Pobeda! L’omniprésence ces derniers jours à Moscou du mot «Victoire!» reproduit sur le gazon des parcs, les portes du métro, les vitrines de magasins, les couloirs d’écoles… est à l’image de l’ampleur que le Kremlin veut donner ce samedi aux commémorations des 70 ans de la fin de la «grande guerre patriotique» contre l’Allemagne nazie. Pour le présidentVladimir Poutine, il s’agit de rappeler le lourd tribut payé par l’URSS, sous-estimé selon Moscou dans les livres d’histoire occidentaux. «Combien de morts en Grande-Bretagne? 350 000? Aux Etats-Unis, un demi-million? Oui, c’est beaucoup, c’est épouvantable, mais ce ne sont pas les 25 millions de personnes que l’URSS a perdues», martèle le chef du Kremlin.
Ce ne sera pas le seul message adressé aux Européens et aux Américains: en plein bras de fer avec l’Occident depuis le début de la guerre en Ukraine, le discours officiel à Moscou ne cesse d’insister sur le retour d’une Russie forte et respectée, victorieuse face aux pressions à ses frontières. La traditionnelle parade militaire sur la place Rouge s’annonce particulièrement spectaculaire: 16 000 soldats, 200 unités blindées, 140 avions et hélicoptères. Avec les équipements tout neufs d’une armée en pleine modernisation: canons Koalitsia-SV et tanks Armata T-14, censés être les plus puissants au monde.
Rupture avec l’Occident
Pour célébrer la victoire passée et la puissance présente, Vladimir Poutine a aussi invité un large panel de présidents. C’est là que le bât blesse: sur les 68 dirigeants conviés, seulement 22 seront présents. Et parmi les alliés de la Seconde Guerre mondiale, aucun grand chef d’Etat occidental n’assistera à la parade.
Réunis autour du chef du Kremlin il y a moins d’un an sur les plages de Normandie pour les 70 ans du débarquement, le président américain Barack Obama, son homologue français François Hollande, le premier ministre britannique David Cameron et la chancelière allemande Angela Merkel ont tous décliné l’invitation pour la parade (même si la dame de Berlin sera dimanche à Moscou pour déposer une gerbe sur la tombe du Soldat inconnu). La Suisse, elle, sera représentée par son ambassadeur.
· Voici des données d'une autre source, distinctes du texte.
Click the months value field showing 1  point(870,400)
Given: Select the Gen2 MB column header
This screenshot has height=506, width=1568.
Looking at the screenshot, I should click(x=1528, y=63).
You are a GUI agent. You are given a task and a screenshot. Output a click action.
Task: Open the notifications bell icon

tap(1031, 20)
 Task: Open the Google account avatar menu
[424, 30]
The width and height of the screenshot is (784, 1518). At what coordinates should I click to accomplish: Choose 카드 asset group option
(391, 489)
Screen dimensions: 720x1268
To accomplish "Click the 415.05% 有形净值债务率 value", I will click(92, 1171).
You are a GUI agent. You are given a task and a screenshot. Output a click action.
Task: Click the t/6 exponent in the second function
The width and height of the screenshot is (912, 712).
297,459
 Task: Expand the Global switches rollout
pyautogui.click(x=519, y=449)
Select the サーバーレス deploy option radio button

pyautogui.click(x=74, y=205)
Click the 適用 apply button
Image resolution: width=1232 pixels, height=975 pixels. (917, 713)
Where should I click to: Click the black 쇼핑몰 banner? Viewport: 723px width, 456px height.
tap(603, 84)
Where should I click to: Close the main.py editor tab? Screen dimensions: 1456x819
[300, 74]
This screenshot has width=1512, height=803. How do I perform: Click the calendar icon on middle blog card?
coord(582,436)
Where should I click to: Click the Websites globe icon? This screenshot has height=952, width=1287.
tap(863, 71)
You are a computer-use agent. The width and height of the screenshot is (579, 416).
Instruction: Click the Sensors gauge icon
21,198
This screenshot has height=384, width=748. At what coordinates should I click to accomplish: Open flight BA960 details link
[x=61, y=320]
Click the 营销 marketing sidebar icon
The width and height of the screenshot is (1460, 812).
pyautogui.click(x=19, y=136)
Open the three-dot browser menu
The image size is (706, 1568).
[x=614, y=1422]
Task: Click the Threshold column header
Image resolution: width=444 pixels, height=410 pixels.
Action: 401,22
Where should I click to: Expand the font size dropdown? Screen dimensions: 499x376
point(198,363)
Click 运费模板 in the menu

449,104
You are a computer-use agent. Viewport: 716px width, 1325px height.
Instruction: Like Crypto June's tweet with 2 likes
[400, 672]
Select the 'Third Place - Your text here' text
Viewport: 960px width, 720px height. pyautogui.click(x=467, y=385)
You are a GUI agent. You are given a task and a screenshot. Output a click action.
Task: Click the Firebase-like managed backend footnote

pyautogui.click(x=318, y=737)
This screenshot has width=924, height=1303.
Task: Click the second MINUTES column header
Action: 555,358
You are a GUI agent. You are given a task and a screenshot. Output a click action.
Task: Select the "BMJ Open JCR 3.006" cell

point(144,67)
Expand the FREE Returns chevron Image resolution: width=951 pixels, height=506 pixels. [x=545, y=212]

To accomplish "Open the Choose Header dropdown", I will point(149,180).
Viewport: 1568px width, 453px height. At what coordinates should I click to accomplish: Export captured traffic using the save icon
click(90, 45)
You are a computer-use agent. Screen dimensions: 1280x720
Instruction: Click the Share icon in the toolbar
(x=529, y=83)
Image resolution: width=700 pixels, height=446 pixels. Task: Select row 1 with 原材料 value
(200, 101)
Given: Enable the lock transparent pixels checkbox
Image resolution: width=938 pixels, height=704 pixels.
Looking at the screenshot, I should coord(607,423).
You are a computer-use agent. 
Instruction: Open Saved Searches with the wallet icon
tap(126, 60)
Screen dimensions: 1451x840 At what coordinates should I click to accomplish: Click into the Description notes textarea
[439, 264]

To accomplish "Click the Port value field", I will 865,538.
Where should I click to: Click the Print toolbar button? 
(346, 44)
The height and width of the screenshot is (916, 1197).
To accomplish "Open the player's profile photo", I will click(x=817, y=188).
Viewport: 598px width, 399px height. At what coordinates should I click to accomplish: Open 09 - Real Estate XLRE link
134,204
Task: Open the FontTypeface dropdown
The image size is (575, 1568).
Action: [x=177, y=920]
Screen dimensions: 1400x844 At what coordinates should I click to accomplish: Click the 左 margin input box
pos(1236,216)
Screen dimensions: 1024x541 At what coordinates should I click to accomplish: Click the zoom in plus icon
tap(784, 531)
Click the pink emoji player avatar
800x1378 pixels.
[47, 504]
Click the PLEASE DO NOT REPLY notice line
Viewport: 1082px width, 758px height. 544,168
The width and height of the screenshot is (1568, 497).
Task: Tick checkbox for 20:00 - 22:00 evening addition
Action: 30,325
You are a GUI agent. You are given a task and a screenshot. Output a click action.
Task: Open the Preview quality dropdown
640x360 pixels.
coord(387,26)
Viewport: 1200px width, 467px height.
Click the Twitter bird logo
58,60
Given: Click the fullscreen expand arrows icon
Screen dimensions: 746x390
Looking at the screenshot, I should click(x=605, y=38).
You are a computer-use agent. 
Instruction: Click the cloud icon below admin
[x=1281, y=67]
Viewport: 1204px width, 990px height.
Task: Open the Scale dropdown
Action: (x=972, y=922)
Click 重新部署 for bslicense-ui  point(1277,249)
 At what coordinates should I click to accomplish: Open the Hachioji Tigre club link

Les divers prétextes avancés cachent mal la vraie raison: ces leaders ne veulent pas assister au mégadéfilé militaire alors qu’ils accusent l’armée russe d’intervenir dans l’est ukrainien. «Certains ne veulent pas venir et d’autres se le voient interdire par l’Obkom de Washington», a ironisé Vladimir Poutine. Par cette allusion au comité du Parti communiste sous l’URSS, il accuse les Etats-Unis d’utiliser sur leurs alliés des moyens de pression dignes de l’époque soviétique.
Moscou bascule vers Pékin
Pour autant, Vladimir Poutine ne sera pas seul sur la tribune. Des pointures ont fait le déplacement. Outre le secrétaire général de l’ONU Ban Ki-Moon, le président chinois Xi Jinping a répondu présent, ainsi que le premier ministre indien Narendra Modi et le président sud-africain Jacob Zuma. Au sein du groupe des BRICS (Brésil, Russie, Inde, Chine, Afrique du Sud), seule manque à l’appel la présidente brésilienne Dilma Rousseff, plongée dans une grave crise de gouvernement. Or, ces cinq pays «émergents», qui représentent 40% de la population mondiale et un cinquième du PIB de la planète, sont en train de créer un fonds commun de réserves censé devenir une alternative aux institutions financières internationales dominées par les Etats-Unis.
Surtout, «la crise en Ukraine, qui a débouché sur une confrontation entre Russie et Etats-Unis et sur la rupture entre Russie et UE, produit un basculement géopolitique majeur, tournant Moscou […] vers Pékin», écrit Dmitri Trenin, directeur du centre Carnegie à Moscou. Depuis des mois, les accords se multiplient entre les deux capitales. Ces voisins, qui jadis se tournaient le dos, développent une vraie entente. «L’ordre mondial est en mutation.» Selon lui, le leadership occidental est défié par ce tandem, entraînant derrière lui des pays d’Asie, d’Afrique et d’Amérique latine.
Pour la première fois sur la place Rouge, une unité de l’armée chinoise participera à la parade militaire russe. Tout un symbole.